Arrivando davanti alle porte di Martina Franca, un cartello spiega che questa è anche “La città del Festival”. Perché la Fondazione Paolo Grassi (lo storico sovraintendente della Scala aveva un fortissimo legame con questo luogo) organizza da anni il Festival della Valle d’Itria, famoso in tutto il mondo per la qualità degli ospiti che accoglie. Il festival si svolge ogni anno per circa venti giorni, da metà luglio ai primi di agosto. Ma l’ attività del Festival e della Fondazione è pressoché ininterrotta: oltre a gestire la preziosa biblioteca con oltre 15.000 volumi donati da Paolo Grassi, si organizzano tutto l’anno corsi di perfezionamento, laboratori, rappresentazioni e concerti.

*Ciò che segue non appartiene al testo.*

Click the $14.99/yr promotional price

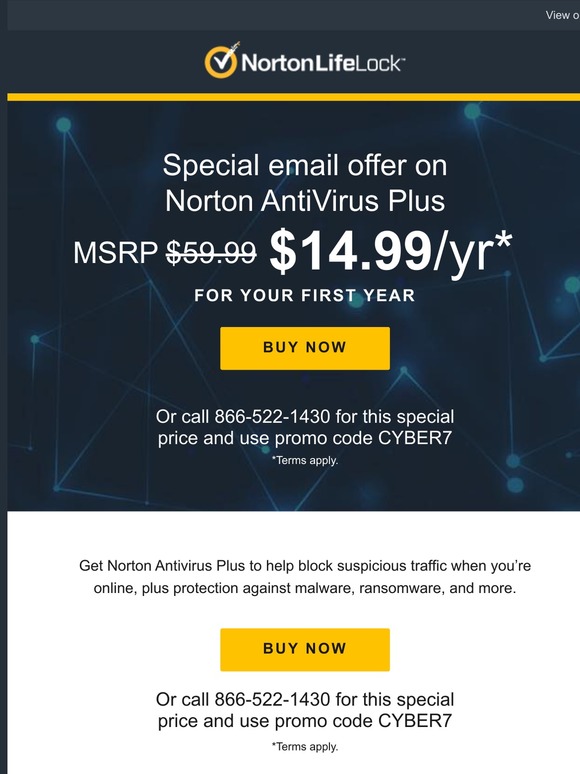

Nelle campagne di Martina Franca sopravvivono ancora più di 200 masserie e centinaia di trulli ancora intatti. Terra un tempo dedicata soprattutto al vino Bianco Locorotondo. Nei trulli si provvedeva appunto a vinificare sul posto, senza dover straportare le uve altrove. A sud ovest di Martina Franca, enormi boschi: 15 mila ettari di querce e macchia mediterranea, dove pascolano allo stato semibrado i robusti Cavalli Murgesi, miti e infaticabili, e i grandi asini di Martina Franca, un tempo esportati in tutto il mondo per la loro resistenza fisica. Oggi gli ulivi stanno lentamente prendendo il posto delle vigne: una trasformazione resa obbligatoria dal mercato, di fatto una piccola rivoluzione anche culturale. Che però non ha intaccato la tradizione culinaria: qui si produce ancora il celeberrimo Capocollo di Martina Franca, conosciuto e amato già ai tempi dei Borboni e oggi presidio Slow Food. E oltre ai rinomati latticini freschi, alla burrata, al purè di fave, alle orecchiette e al grano pestato con ragù di braciole, si cucina ancora il “cazzmarr” di antica tradizione: un grosso involtino fatto con interiora di agnello avvolto nella rete e legato con il budello.

Un pensiero su “Mixitalia, Beppe Convertini racconta Martina Franca alla Rai”
  1. Nelle nostra campagne si coltivava il Bianco Martina e non il Bianco Locororondo. Un errore da far correggere a Beppe se si fa in tempo.